Biophysical Journal, Volume 30, Issue 1, 9-25, 1 April 1980
doi:10.1016/S0006-3495(80)85073-9
Research Article
M.W. Levine
The intervals between successive action potentials (impulses, or "spikes") produced the maintained firing of a neuron (ISIs) are often treated as if they were independent on each other; that is, an impulse train is considered as a stationary renewal process. If this is so, the variability of the mean rate of firing impulses in a sequence of temporal windows should be predictable from the distribution of ISIs. This was found not to be the case for the maintained firing of retinal ganglion cells in goldfish.

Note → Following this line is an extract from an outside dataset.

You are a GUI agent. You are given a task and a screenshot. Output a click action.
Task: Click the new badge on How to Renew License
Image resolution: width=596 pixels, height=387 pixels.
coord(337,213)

Although some evident nonstationarity sometimes resulted in greater variability of the observed rate distributions than those predicted (for relatively long temporal windows), as a general rule the observed rate distributions were considerable less dispersed than would be predicted by sampling of the ISI distributions. This was taken as evidence of long-term serial dependency between successive ISIs; however, two standard test for dependency (autocorrelations and serial correlograms failed to to reveal structure of sufficiently long duration to account for the effect noted.